> [Goal of the exercise]
Both the line with "Description [tab] (67, 1161)" and the line with "Jeux (13, 2244)" in the records below must appear in the output, along with every line between them, exactly and with nothing added.

> [Entries shown]
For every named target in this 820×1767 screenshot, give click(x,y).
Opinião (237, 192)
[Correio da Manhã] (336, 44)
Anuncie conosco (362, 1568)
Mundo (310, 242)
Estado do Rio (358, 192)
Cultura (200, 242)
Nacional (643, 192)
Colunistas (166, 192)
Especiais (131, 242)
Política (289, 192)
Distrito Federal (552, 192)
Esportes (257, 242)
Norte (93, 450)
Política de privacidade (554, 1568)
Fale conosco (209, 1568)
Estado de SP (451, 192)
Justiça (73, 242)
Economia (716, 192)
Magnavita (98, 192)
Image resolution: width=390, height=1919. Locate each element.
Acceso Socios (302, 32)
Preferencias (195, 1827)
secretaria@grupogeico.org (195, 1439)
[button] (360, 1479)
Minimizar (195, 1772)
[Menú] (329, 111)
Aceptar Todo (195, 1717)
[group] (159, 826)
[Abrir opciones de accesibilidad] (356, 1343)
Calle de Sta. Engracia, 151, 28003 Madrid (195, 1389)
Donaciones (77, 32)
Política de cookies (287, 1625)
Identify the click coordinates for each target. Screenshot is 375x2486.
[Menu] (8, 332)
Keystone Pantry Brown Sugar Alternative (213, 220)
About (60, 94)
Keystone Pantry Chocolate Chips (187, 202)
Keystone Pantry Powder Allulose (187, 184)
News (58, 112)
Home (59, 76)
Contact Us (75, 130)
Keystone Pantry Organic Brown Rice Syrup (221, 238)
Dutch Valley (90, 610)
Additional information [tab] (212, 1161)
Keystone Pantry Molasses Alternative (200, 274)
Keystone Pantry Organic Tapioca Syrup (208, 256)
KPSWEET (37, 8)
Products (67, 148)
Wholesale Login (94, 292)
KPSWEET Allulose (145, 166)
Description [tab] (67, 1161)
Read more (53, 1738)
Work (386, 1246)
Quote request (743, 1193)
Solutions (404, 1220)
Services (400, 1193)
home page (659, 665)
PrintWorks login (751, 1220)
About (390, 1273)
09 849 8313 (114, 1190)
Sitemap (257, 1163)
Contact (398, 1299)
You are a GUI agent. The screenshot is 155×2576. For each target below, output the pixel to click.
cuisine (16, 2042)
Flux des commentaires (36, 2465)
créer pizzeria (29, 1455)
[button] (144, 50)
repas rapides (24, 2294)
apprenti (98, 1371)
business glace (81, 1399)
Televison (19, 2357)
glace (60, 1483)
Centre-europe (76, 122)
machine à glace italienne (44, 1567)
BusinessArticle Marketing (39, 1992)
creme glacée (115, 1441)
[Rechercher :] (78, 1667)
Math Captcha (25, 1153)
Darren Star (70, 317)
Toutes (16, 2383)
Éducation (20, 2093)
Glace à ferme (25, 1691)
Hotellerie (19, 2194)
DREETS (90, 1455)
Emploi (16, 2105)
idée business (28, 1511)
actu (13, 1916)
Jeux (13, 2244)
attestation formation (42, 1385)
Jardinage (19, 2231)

> [Answer section]
Description [tab] (67, 1161)
Read more (53, 1738)
Work (386, 1246)
Quote request (743, 1193)
Solutions (404, 1220)
Services (400, 1193)
home page (659, 665)
PrintWorks login (751, 1220)
About (390, 1273)
09 849 8313 (114, 1190)
Sitemap (257, 1163)
Contact (398, 1299)
You are a GUI agent. The screenshot is 155×2576. For each target below, output the pixel to click.
cuisine (16, 2042)
Flux des commentaires (36, 2465)
créer pizzeria (29, 1455)
[button] (144, 50)
repas rapides (24, 2294)
apprenti (98, 1371)
business glace (81, 1399)
Televison (19, 2357)
glace (60, 1483)
Centre-europe (76, 122)
machine à glace italienne (44, 1567)
BusinessArticle Marketing (39, 1992)
creme glacée (115, 1441)
[Rechercher :] (78, 1667)
Math Captcha (25, 1153)
Darren Star (70, 317)
Toutes (16, 2383)
Éducation (20, 2093)
Glace à ferme (25, 1691)
Hotellerie (19, 2194)
DREETS (90, 1455)
Emploi (16, 2105)
idée business (28, 1511)
actu (13, 1916)
Jeux (13, 2244)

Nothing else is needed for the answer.